作为本申请的一个实施例，样品块1包括在盲孔阵列的最***盲孔11的上部朝外周凸出的第一基板12。第一基板12可为上述连接部分朝外周的延伸，与上述连接部分、各盲孔11使用相同的材料一体成型制作而成。热循环装置还包括压固件3。压固件3通过第一基板12将样品块1压紧在N个加热和冷却装置2上，盲孔阵列从压固件3中间的窗口露出。As an embodiment of the present application, the sample block 1 includes a first substrate 12 protruding toward the outer periphery at the upper portion of the blind hole 11 at the outermost periphery of the blind hole array. The first substrate 12 may be an extension of the connection portion toward the outer periphery, and is integrally formed with the same material as the connection portion and the blind holes 11 . The thermal cycler also includes a compression member 3 . The pressing member 3 presses the sample block 1 on the N heating and cooling devices 2 through the first substrate 12 , and the blind hole array is exposed from the window in the middle of the pressing member 3 .

样品块1作为一个整体，材质可选用具有良好热传导性能的材料。优选地，为铝合金、铝、铜或者银等。The sample block 1 as a whole can be made of materials with good thermal conductivity. Preferably, it is aluminum alloy, aluminum, copper or silver or the like.

N个加热和冷却装置2位于样品块1的下方，N为大于2的正整数。如图1所示N为六，但不限于此。加热和冷却装置2包括但不限于TEC（半导体制冷器，Thermo Electric Cooler）、发热丝、发热棒、空气传导装置或者液体传导装置等。在本申请实施例中，六个TEC分别独立地对位于样品块1的六个不同区域的盲孔11的底部进行加热和/或冷却到目标温度，每个区域包括一个或者多个盲孔11。如图1所示，一个TEC对两列（12个）盲孔11的底部进行加热和/或冷却。N heating and cooling devices 2 are located below the sample block 1 , where N is a positive integer greater than 2. As shown in FIG. 1, N is six, but not limited thereto. The heating and cooling device 2 includes, but is not limited to, a TEC (Semiconductor Refrigerator, Thermo Electric Cooler), a heating wire, a heating rod, an air conduction device or a liquid conduction device, and the like. In the embodiment of the present application, the six TECs independently heat and/or cool the bottoms of the blind holes 11 located in six different regions of the sample block 1 to the target temperature, and each region includes one or more blind holes 11 . As shown in FIG. 1 , one TEC heats and/or cools the bottoms of two rows (12) of blind vias 11 .

图2为所有盲孔11的底部不相连时样品块1的俯视图和仰视图，在这种情况下，以TEC的形状对样品块1划分不同的区域。每个TEC对应的盲孔11即为其加热和/或冷却的区域。2 is a top view and a bottom view of the sample block 1 when the bottoms of all blind holes 11 are not connected. In this case, the sample block 1 is divided into different regions in the shape of TEC. The blind hole 11 corresponding to each TEC is its heating and/or cooling area.

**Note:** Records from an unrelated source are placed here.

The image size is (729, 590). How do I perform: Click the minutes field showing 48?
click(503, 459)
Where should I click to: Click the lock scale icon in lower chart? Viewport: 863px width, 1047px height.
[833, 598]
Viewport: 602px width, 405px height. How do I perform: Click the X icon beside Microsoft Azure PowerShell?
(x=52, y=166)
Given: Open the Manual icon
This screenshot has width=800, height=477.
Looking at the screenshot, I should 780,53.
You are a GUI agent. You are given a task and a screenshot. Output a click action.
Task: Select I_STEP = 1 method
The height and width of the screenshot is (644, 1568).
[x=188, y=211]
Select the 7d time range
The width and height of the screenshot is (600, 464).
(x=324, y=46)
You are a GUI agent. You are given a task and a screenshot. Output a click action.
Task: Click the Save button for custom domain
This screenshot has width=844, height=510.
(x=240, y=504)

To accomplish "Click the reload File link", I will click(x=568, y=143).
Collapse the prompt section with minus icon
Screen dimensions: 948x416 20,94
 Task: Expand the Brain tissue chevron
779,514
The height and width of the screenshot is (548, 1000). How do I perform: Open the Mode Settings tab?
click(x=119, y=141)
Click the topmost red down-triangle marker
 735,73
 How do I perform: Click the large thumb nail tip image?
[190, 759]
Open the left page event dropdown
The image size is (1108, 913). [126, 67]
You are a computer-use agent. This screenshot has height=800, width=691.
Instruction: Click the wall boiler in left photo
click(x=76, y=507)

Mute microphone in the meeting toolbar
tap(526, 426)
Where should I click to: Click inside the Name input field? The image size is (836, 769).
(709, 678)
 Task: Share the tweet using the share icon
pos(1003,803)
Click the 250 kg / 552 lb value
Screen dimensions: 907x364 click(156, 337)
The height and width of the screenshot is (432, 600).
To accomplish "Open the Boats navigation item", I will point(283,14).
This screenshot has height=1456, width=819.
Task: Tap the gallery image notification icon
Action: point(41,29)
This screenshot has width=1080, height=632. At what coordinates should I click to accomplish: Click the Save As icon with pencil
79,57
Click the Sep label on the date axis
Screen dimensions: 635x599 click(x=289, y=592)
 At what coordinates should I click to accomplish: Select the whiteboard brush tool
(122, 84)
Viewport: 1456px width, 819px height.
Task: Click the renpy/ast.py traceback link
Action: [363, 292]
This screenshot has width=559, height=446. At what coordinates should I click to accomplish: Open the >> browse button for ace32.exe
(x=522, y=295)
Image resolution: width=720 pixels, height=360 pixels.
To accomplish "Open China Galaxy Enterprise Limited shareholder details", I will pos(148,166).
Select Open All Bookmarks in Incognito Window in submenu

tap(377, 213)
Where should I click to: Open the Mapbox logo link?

考虑对不同区域的盲孔11温度均匀性的问题，作为本申请的实施例，各盲孔的底部连接方式可为如图3、图4、图5所示的M列盲孔的底部相连，M为大于等于1、小于等于N的正整数。图3为盲孔11的底部按列相连时样品块1的俯视图和仰视图；图4为盲孔11的底部按两列相连时样品块1的俯视图和仰视图；图5为盲孔11的底部按两列相连时样品块1的俯视图和仰视图，并且在该连接部分设置凹槽，凹槽不贯通该连接部分。盲孔11的底部的连接部分和样品块1可使用相同的材料一体成型制作而成，形成一整块的样品块1。基于盲孔11的底部的不同连接方式，样品块1被划分为了不同的区域，对应地，多个TEC分别独立地对不同区域的盲孔的底部进行加热和/或冷却。通过这种方式，可以对样品块1的不同区域设定不同的加热温度、不同的加热时间和不同的升温速率，还可以根据样品块1不同区域的划分改变其PCR管内生物样品的体积、改变其PCR管内的引物，来探索进行实验的最优条件。Considering the temperature uniformity of the blind vias 11 in different regions, as an embodiment of the present application, the bottoms of the blind vias may be connected by the bottoms of the M rows of blind vias as shown in FIG. 3 , FIG. 4 , and FIG. 5 , M is a positive integer greater than or equal to 1 and less than or equal to N. 3 is a top view and a bottom view of the sample block 1 when the bottoms of the blind holes 11 are connected in rows; FIG. 4 is a top view and a bottom view of the sample block 1 when the bottoms of the blind holes 11 are connected in two rows; The top view and bottom view of the sample block 1 when the bottoms are connected in two rows, and a groove is provided in the connecting part, and the groove does not penetrate through the connecting part. The connecting portion at the bottom of the blind hole 11 and the sample block 1 can be integrally formed using the same material to form an integral sample block 1 . The sample block 1 is divided into different regions based on different connection modes of the bottoms of the blind holes 11 , and correspondingly, a plurality of TECs independently heat and/or cool the bottoms of the blind holes in different regions. In this way, different heating temperatures, different heating times and different heating rates can be set for different regions of the sample block 1, and the volume and change of the biological sample in the PCR tube can also be changed according to the division of different regions of the sample block 1. primers in their PCR tubes to explore optimal conditions for conducting experiments.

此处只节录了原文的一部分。